As Media Matters for America has documented, the media have repeatedly touted Giuliani as "America's mayor," asserting as fact that he behaved heroically on 9-11 and its aftermath. But his status as the "hero of 9-11" is by no means undisputed. For instance, Village Voice senior editor Wayne Barrett and CBSNews.com senior producer Dan Collins, in their book Grand Illusion: The Untold Story of Rudy Giuliani and 9/11 (HarperCollins, 2006), argued that Giuliani mishandled the clean-up at Ground Zero, exacerbating the risk to workers' lives and health; that he failed to set up a unified command post for the New York Fire and Police departments, contributing to a lack of communication between police officers and firefighters on 9-11; and that his history with former New York police commissioner Bernard Kerik was part of a pattern of security-related cronyism in Giuliani's administration, as Media Matters also noted.

Additionally, on March 9, the International Association of Fire Fighters (IAFF) issued a letter citing Giuliani's "egregious treatment of our 343 fallen [firefighters] on 9/11, their families and our members, following that horrific day." The letter also took issue with Giuliani's "scoop and dump" policy, saying: "Mayor Giuliani's actions meant that fire fighters and citizens who perished would either remain buried at Ground Zero forever, with no closure for families, or be removed like garbage and deposited at the Fresh Kills Landfill." The letter later added: "What Giuliani showed is a disgraceful lack of respect for the fallen and those brothers still searching for them. He exposed our members and leaders to arrest."

From the 9 a.m. ET hour of the April 4 edition of MSNBC News Live:

DEDAPPER: Well, it's interesting. There's a new poll out from the University of Iowa today, and the top three contenders are essentially all tied: Mitt Romney, John McCain, and Rudy Giuliani. But number one in the poll? Undecided.

Republicans are still window shopping. Romney is opening his campaign office today and he'll get a lot of attention because of the money -- has really made him a force here again. John McCain, of course, came through here and did so with his Straight Talk Express last week.
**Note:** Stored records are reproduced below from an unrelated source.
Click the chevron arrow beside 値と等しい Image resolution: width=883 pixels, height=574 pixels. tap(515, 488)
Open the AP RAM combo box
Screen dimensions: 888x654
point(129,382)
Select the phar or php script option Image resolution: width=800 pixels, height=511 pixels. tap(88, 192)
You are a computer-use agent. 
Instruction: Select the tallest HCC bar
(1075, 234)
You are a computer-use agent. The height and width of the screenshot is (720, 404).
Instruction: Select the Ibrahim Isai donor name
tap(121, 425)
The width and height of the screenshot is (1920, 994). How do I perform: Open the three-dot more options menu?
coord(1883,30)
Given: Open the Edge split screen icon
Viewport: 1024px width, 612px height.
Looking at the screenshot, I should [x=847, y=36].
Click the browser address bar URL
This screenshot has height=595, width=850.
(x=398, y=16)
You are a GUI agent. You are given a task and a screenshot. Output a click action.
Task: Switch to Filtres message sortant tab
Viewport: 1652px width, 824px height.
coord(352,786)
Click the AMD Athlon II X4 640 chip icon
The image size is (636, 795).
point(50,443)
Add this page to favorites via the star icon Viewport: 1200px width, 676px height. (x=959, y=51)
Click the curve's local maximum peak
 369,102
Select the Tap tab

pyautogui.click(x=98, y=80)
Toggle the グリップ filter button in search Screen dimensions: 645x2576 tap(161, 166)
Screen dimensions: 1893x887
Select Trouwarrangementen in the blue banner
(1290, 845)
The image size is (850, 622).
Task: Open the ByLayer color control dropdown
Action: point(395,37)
Rudy Giuliani on the other hand -- this was his first trip yesterday and he went through a neighborhood in Cedar Rapids, where frankly there weren't many voters out. It was almost this cold and it was mainly Democratic neighborhood. He did meet some more voters in West Des Moines. His - his challenge here is to really convince voters that he's more than the "Mayor of America after 9-11," and that's basically what he talked about -- what he did as mayor before 9-11. That is what he's trying to get across.

Again, though, this polling is really interesting. The number one choice of likely Republican caucus-goers: undecided. They just don't like the field, the choices that they have right now.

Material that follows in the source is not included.